* _Exercise details_
Could you print out every entry, character for character?

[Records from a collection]
§
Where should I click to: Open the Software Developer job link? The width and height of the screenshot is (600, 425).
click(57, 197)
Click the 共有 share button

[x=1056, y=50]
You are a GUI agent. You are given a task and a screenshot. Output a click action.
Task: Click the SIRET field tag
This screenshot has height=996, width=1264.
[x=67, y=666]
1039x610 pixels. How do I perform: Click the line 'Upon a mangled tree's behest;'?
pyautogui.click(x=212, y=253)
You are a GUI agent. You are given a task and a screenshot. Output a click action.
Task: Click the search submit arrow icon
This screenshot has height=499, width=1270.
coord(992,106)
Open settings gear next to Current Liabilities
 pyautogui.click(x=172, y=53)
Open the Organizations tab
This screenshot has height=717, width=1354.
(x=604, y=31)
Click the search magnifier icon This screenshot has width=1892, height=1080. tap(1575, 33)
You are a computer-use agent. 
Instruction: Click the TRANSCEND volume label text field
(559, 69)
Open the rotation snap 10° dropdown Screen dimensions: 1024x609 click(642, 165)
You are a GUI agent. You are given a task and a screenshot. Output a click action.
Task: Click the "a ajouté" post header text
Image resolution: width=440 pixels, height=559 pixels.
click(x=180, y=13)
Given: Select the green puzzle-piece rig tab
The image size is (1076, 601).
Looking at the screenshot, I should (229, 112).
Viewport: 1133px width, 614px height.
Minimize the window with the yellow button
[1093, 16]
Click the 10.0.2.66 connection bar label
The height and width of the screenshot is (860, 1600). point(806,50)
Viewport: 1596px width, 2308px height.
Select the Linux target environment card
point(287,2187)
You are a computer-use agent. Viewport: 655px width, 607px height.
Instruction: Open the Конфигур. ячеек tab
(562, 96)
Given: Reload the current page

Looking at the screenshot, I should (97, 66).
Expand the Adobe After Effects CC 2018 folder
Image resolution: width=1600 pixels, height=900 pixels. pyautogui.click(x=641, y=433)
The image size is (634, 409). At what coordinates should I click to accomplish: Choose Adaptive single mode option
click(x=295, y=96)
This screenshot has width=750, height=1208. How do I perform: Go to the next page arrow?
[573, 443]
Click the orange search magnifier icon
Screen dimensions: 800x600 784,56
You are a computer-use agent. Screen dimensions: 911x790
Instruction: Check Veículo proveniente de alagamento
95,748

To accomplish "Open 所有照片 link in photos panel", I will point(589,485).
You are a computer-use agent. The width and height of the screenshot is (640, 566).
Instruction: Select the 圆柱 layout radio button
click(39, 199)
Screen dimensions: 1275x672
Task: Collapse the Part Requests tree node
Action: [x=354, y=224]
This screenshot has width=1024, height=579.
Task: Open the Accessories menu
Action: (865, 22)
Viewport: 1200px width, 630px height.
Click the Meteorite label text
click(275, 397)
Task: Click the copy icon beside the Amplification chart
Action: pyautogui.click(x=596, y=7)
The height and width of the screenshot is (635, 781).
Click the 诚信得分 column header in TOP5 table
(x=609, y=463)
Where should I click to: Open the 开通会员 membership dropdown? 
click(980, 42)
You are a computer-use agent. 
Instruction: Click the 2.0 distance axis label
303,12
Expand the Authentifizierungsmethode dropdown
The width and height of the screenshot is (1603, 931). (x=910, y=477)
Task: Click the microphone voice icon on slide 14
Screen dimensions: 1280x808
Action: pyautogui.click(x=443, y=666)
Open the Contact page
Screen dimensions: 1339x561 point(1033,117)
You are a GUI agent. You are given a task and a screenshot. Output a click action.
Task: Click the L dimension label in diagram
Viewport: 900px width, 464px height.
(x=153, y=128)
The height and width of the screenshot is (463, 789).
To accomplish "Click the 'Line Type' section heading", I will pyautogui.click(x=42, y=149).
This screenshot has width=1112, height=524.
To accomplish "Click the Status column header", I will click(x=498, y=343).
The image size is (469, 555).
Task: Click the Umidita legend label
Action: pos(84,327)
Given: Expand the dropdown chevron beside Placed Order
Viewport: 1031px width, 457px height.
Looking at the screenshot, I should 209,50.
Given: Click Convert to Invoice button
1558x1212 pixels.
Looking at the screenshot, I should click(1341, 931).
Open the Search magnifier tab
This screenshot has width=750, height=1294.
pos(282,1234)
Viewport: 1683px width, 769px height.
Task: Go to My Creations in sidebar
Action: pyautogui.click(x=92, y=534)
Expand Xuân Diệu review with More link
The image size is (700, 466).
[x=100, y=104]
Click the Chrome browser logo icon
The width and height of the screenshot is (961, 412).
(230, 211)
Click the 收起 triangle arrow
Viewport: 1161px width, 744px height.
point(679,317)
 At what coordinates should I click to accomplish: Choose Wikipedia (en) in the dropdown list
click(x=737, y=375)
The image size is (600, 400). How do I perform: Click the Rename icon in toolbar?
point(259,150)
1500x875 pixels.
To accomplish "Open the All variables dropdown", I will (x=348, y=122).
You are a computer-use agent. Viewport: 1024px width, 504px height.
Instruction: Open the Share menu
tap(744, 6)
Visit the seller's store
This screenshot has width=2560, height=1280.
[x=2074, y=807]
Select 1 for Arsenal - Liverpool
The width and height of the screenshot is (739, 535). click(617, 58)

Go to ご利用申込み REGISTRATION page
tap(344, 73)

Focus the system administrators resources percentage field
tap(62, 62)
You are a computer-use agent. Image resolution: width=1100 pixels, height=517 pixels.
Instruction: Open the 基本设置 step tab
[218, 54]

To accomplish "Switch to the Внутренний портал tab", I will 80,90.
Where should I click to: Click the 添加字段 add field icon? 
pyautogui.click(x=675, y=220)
§
* _The completed task_
Where should I click to: Open the Software Developer job link? The width and height of the screenshot is (600, 425).
click(57, 197)
Click the 共有 share button

[x=1056, y=50]
You are a GUI agent. You are given a task and a screenshot. Output a click action.
Task: Click the SIRET field tag
This screenshot has height=996, width=1264.
[x=67, y=666]
1039x610 pixels. How do I perform: Click the line 'Upon a mangled tree's behest;'?
pyautogui.click(x=212, y=253)
You are a GUI agent. You are given a task and a screenshot. Output a click action.
Task: Click the search submit arrow icon
This screenshot has height=499, width=1270.
coord(992,106)
Open settings gear next to Current Liabilities
 pyautogui.click(x=172, y=53)
Open the Organizations tab
This screenshot has height=717, width=1354.
(x=604, y=31)
Click the search magnifier icon This screenshot has width=1892, height=1080. tap(1575, 33)
You are a computer-use agent. 
Instruction: Click the TRANSCEND volume label text field
(559, 69)
Open the rotation snap 10° dropdown Screen dimensions: 1024x609 click(642, 165)
You are a GUI agent. You are given a task and a screenshot. Output a click action.
Task: Click the "a ajouté" post header text
Image resolution: width=440 pixels, height=559 pixels.
click(x=180, y=13)
Given: Select the green puzzle-piece rig tab
The image size is (1076, 601).
Looking at the screenshot, I should (229, 112).
Viewport: 1133px width, 614px height.
Minimize the window with the yellow button
[1093, 16]
Click the 10.0.2.66 connection bar label
The height and width of the screenshot is (860, 1600). point(806,50)
Viewport: 1596px width, 2308px height.
Select the Linux target environment card
point(287,2187)
You are a computer-use agent. Viewport: 655px width, 607px height.
Instruction: Open the Конфигур. ячеек tab
(562, 96)
Given: Reload the current page

Looking at the screenshot, I should (97, 66).
Expand the Adobe After Effects CC 2018 folder
Image resolution: width=1600 pixels, height=900 pixels. pyautogui.click(x=641, y=433)
The image size is (634, 409). At what coordinates should I click to accomplish: Choose Adaptive single mode option
click(x=295, y=96)
This screenshot has width=750, height=1208. How do I perform: Go to the next page arrow?
[573, 443]
Click the orange search magnifier icon
Screen dimensions: 800x600 784,56
You are a computer-use agent. Screen dimensions: 911x790
Instruction: Check Veículo proveniente de alagamento
95,748

To accomplish "Open 所有照片 link in photos panel", I will point(589,485).
You are a computer-use agent. The width and height of the screenshot is (640, 566).
Instruction: Select the 圆柱 layout radio button
click(39, 199)
Screen dimensions: 1275x672
Task: Collapse the Part Requests tree node
Action: [x=354, y=224]
This screenshot has width=1024, height=579.
Task: Open the Accessories menu
Action: (865, 22)
Viewport: 1200px width, 630px height.
Click the Meteorite label text
click(275, 397)
Task: Click the copy icon beside the Amplification chart
Action: pyautogui.click(x=596, y=7)
The height and width of the screenshot is (635, 781).
Click the 诚信得分 column header in TOP5 table
(x=609, y=463)
Where should I click to: Open the 开通会员 membership dropdown? 
click(980, 42)
You are a computer-use agent. 
Instruction: Click the 2.0 distance axis label
303,12
Expand the Authentifizierungsmethode dropdown
The width and height of the screenshot is (1603, 931). (x=910, y=477)
Task: Click the microphone voice icon on slide 14
Screen dimensions: 1280x808
Action: pyautogui.click(x=443, y=666)
Open the Contact page
Screen dimensions: 1339x561 point(1033,117)
You are a GUI agent. You are given a task and a screenshot. Output a click action.
Task: Click the L dimension label in diagram
Viewport: 900px width, 464px height.
(x=153, y=128)
The height and width of the screenshot is (463, 789).
To accomplish "Click the 'Line Type' section heading", I will pyautogui.click(x=42, y=149).
This screenshot has width=1112, height=524.
To accomplish "Click the Status column header", I will click(x=498, y=343).
The image size is (469, 555).
Task: Click the Umidita legend label
Action: pos(84,327)
Given: Expand the dropdown chevron beside Placed Order
Viewport: 1031px width, 457px height.
Looking at the screenshot, I should 209,50.
Given: Click Convert to Invoice button
1558x1212 pixels.
Looking at the screenshot, I should click(1341, 931).
Open the Search magnifier tab
This screenshot has width=750, height=1294.
pos(282,1234)
Viewport: 1683px width, 769px height.
Task: Go to My Creations in sidebar
Action: pyautogui.click(x=92, y=534)
Expand Xuân Diệu review with More link
The image size is (700, 466).
[x=100, y=104]
Click the Chrome browser logo icon
The width and height of the screenshot is (961, 412).
(230, 211)
Click the 收起 triangle arrow
Viewport: 1161px width, 744px height.
point(679,317)
 At what coordinates should I click to accomplish: Choose Wikipedia (en) in the dropdown list
click(x=737, y=375)
The image size is (600, 400). How do I perform: Click the Rename icon in toolbar?
point(259,150)
1500x875 pixels.
To accomplish "Open the All variables dropdown", I will (x=348, y=122).
You are a computer-use agent. Viewport: 1024px width, 504px height.
Instruction: Open the Share menu
tap(744, 6)
Visit the seller's store
This screenshot has width=2560, height=1280.
[x=2074, y=807]
Select 1 for Arsenal - Liverpool
The width and height of the screenshot is (739, 535). click(617, 58)

Go to ご利用申込み REGISTRATION page
tap(344, 73)

Focus the system administrators resources percentage field
tap(62, 62)
You are a computer-use agent. Image resolution: width=1100 pixels, height=517 pixels.
Instruction: Open the 基本设置 step tab
[218, 54]

To accomplish "Switch to the Внутренний портал tab", I will 80,90.
Where should I click to: Click the 添加字段 add field icon? 
pyautogui.click(x=675, y=220)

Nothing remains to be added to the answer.